What is required:
Output every record again so that it matches the original word for word.

Working data:
____

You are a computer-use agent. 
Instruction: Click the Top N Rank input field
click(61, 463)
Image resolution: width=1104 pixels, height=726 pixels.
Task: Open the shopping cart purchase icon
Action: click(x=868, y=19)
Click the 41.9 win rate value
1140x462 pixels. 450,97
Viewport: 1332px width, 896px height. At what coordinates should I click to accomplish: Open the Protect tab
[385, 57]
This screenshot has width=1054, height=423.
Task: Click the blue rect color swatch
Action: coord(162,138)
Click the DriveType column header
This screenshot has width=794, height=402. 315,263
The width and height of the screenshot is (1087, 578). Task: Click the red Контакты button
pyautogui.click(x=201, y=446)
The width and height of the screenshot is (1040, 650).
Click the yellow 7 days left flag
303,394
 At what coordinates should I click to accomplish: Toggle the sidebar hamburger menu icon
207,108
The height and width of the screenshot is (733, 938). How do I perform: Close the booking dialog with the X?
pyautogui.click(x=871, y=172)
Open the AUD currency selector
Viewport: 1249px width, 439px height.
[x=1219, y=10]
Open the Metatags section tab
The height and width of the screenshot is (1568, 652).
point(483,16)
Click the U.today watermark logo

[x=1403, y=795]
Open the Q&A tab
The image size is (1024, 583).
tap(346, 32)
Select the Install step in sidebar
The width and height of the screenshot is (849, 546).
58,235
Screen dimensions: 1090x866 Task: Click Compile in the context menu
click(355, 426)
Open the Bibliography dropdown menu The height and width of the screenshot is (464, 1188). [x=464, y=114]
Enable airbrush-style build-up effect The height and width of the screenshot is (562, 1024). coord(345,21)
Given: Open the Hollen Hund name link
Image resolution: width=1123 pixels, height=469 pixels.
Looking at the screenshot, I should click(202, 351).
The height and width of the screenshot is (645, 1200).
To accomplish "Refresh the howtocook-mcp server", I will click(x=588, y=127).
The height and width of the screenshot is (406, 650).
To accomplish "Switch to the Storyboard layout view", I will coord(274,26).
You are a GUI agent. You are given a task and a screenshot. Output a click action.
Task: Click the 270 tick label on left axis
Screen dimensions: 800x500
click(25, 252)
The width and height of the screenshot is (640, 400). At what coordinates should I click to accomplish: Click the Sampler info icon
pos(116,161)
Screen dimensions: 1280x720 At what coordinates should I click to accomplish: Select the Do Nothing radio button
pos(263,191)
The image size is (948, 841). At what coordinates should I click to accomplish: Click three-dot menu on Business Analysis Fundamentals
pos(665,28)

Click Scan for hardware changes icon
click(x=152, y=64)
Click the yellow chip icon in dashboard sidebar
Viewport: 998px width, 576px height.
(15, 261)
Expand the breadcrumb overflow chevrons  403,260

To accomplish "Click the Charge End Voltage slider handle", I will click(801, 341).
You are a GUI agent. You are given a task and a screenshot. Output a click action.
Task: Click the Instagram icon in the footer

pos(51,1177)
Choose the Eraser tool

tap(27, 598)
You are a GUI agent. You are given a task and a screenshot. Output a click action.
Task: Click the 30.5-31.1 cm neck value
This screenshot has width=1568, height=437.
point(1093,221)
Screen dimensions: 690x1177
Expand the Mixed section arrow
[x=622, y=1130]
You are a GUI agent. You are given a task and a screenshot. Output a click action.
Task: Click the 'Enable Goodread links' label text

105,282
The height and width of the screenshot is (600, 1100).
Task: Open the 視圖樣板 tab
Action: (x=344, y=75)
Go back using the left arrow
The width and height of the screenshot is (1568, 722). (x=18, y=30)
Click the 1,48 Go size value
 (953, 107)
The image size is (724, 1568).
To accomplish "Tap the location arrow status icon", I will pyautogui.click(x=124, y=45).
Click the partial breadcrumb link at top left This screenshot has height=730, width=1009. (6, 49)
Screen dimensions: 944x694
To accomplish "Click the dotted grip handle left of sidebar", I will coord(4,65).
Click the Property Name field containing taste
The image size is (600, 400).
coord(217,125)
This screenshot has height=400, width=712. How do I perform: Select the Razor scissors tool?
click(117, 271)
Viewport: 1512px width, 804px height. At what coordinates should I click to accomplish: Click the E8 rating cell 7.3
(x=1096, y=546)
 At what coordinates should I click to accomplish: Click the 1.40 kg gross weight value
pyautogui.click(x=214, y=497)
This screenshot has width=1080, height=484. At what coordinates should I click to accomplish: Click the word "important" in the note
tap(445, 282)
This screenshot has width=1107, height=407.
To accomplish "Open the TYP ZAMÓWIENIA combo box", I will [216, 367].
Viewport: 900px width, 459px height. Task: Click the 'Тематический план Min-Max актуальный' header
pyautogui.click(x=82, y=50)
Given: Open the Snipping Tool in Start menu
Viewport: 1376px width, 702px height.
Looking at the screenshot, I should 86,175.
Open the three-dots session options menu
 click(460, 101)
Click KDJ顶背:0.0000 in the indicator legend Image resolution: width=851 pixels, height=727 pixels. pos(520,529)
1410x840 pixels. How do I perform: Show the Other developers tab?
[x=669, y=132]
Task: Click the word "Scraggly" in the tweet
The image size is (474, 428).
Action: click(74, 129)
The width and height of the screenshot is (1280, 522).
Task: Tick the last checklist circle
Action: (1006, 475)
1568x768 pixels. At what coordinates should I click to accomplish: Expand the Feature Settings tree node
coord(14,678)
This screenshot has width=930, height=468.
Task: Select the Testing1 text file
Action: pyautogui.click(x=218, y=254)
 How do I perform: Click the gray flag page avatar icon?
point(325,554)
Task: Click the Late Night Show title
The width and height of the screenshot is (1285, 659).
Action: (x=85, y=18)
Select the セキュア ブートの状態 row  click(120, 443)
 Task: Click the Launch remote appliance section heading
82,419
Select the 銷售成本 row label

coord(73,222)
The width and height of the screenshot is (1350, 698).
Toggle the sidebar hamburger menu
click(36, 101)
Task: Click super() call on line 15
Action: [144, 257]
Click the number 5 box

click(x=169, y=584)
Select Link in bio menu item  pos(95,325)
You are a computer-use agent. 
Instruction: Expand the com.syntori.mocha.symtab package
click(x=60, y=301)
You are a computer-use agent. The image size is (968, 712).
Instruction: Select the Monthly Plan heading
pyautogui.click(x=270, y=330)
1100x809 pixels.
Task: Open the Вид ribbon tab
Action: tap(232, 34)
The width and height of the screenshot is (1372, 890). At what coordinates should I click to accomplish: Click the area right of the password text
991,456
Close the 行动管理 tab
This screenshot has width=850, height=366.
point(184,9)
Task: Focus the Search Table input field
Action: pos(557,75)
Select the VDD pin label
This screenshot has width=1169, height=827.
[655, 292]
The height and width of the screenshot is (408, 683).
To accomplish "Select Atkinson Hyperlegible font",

____

Answer for the task:
You are a computer-use agent. 
Instruction: Click the Top N Rank input field
click(61, 463)
Image resolution: width=1104 pixels, height=726 pixels.
Task: Open the shopping cart purchase icon
Action: click(x=868, y=19)
Click the 41.9 win rate value
1140x462 pixels. 450,97
Viewport: 1332px width, 896px height. At what coordinates should I click to accomplish: Open the Protect tab
[385, 57]
This screenshot has width=1054, height=423.
Task: Click the blue rect color swatch
Action: coord(162,138)
Click the DriveType column header
This screenshot has width=794, height=402. 315,263
The width and height of the screenshot is (1087, 578). Task: Click the red Контакты button
pyautogui.click(x=201, y=446)
The width and height of the screenshot is (1040, 650).
Click the yellow 7 days left flag
303,394
 At what coordinates should I click to accomplish: Toggle the sidebar hamburger menu icon
207,108
The height and width of the screenshot is (733, 938). How do I perform: Close the booking dialog with the X?
pyautogui.click(x=871, y=172)
Open the AUD currency selector
Viewport: 1249px width, 439px height.
[x=1219, y=10]
Open the Metatags section tab
The height and width of the screenshot is (1568, 652).
point(483,16)
Click the U.today watermark logo

[x=1403, y=795]
Open the Q&A tab
The image size is (1024, 583).
tap(346, 32)
Select the Install step in sidebar
The width and height of the screenshot is (849, 546).
58,235
Screen dimensions: 1090x866 Task: Click Compile in the context menu
click(355, 426)
Open the Bibliography dropdown menu The height and width of the screenshot is (464, 1188). [x=464, y=114]
Enable airbrush-style build-up effect The height and width of the screenshot is (562, 1024). coord(345,21)
Given: Open the Hollen Hund name link
Image resolution: width=1123 pixels, height=469 pixels.
Looking at the screenshot, I should click(202, 351).
The height and width of the screenshot is (645, 1200).
To accomplish "Refresh the howtocook-mcp server", I will click(x=588, y=127).
The height and width of the screenshot is (406, 650).
To accomplish "Switch to the Storyboard layout view", I will coord(274,26).
You are a GUI agent. You are given a task and a screenshot. Output a click action.
Task: Click the 270 tick label on left axis
Screen dimensions: 800x500
click(25, 252)
The width and height of the screenshot is (640, 400). At what coordinates should I click to accomplish: Click the Sampler info icon
pos(116,161)
Screen dimensions: 1280x720 At what coordinates should I click to accomplish: Select the Do Nothing radio button
pos(263,191)
The image size is (948, 841). At what coordinates should I click to accomplish: Click three-dot menu on Business Analysis Fundamentals
pos(665,28)

Click Scan for hardware changes icon
click(x=152, y=64)
Click the yellow chip icon in dashboard sidebar
Viewport: 998px width, 576px height.
(15, 261)
Expand the breadcrumb overflow chevrons  403,260

To accomplish "Click the Charge End Voltage slider handle", I will click(801, 341).
You are a GUI agent. You are given a task and a screenshot. Output a click action.
Task: Click the Instagram icon in the footer

pos(51,1177)
Choose the Eraser tool

tap(27, 598)
You are a GUI agent. You are given a task and a screenshot. Output a click action.
Task: Click the 30.5-31.1 cm neck value
This screenshot has width=1568, height=437.
point(1093,221)
Screen dimensions: 690x1177
Expand the Mixed section arrow
[x=622, y=1130]
You are a GUI agent. You are given a task and a screenshot. Output a click action.
Task: Click the 'Enable Goodread links' label text

105,282
The height and width of the screenshot is (600, 1100).
Task: Open the 視圖樣板 tab
Action: (x=344, y=75)
Go back using the left arrow
The width and height of the screenshot is (1568, 722). (x=18, y=30)
Click the 1,48 Go size value
 (953, 107)
The image size is (724, 1568).
To accomplish "Tap the location arrow status icon", I will pyautogui.click(x=124, y=45).
Click the partial breadcrumb link at top left This screenshot has height=730, width=1009. (6, 49)
Screen dimensions: 944x694
To accomplish "Click the dotted grip handle left of sidebar", I will coord(4,65).
Click the Property Name field containing taste
The image size is (600, 400).
coord(217,125)
This screenshot has height=400, width=712. How do I perform: Select the Razor scissors tool?
click(117, 271)
Viewport: 1512px width, 804px height. At what coordinates should I click to accomplish: Click the E8 rating cell 7.3
(x=1096, y=546)
 At what coordinates should I click to accomplish: Click the 1.40 kg gross weight value
pyautogui.click(x=214, y=497)
This screenshot has width=1080, height=484. At what coordinates should I click to accomplish: Click the word "important" in the note
tap(445, 282)
This screenshot has width=1107, height=407.
To accomplish "Open the TYP ZAMÓWIENIA combo box", I will [216, 367].
Viewport: 900px width, 459px height. Task: Click the 'Тематический план Min-Max актуальный' header
pyautogui.click(x=82, y=50)
Given: Open the Snipping Tool in Start menu
Viewport: 1376px width, 702px height.
Looking at the screenshot, I should 86,175.
Open the three-dots session options menu
 click(460, 101)
Click KDJ顶背:0.0000 in the indicator legend Image resolution: width=851 pixels, height=727 pixels. pos(520,529)
1410x840 pixels. How do I perform: Show the Other developers tab?
[x=669, y=132]
Task: Click the word "Scraggly" in the tweet
The image size is (474, 428).
Action: click(74, 129)
The width and height of the screenshot is (1280, 522).
Task: Tick the last checklist circle
Action: (1006, 475)
1568x768 pixels. At what coordinates should I click to accomplish: Expand the Feature Settings tree node
coord(14,678)
This screenshot has width=930, height=468.
Task: Select the Testing1 text file
Action: pyautogui.click(x=218, y=254)
 How do I perform: Click the gray flag page avatar icon?
point(325,554)
Task: Click the Late Night Show title
The width and height of the screenshot is (1285, 659).
Action: (x=85, y=18)
Select the セキュア ブートの状態 row  click(120, 443)
 Task: Click the Launch remote appliance section heading
82,419
Select the 銷售成本 row label

coord(73,222)
The width and height of the screenshot is (1350, 698).
Toggle the sidebar hamburger menu
click(36, 101)
Task: Click super() call on line 15
Action: [144, 257]
Click the number 5 box

click(x=169, y=584)
Select Link in bio menu item  pos(95,325)
You are a computer-use agent. 
Instruction: Expand the com.syntori.mocha.symtab package
click(x=60, y=301)
You are a computer-use agent. The image size is (968, 712).
Instruction: Select the Monthly Plan heading
pyautogui.click(x=270, y=330)
1100x809 pixels.
Task: Open the Вид ribbon tab
Action: tap(232, 34)
The width and height of the screenshot is (1372, 890). At what coordinates should I click to accomplish: Click the area right of the password text
991,456
Close the 行动管理 tab
This screenshot has width=850, height=366.
point(184,9)
Task: Focus the Search Table input field
Action: pos(557,75)
Select the VDD pin label
This screenshot has width=1169, height=827.
[655, 292]
The height and width of the screenshot is (408, 683).
To accomplish "Select Atkinson Hyperlegible font",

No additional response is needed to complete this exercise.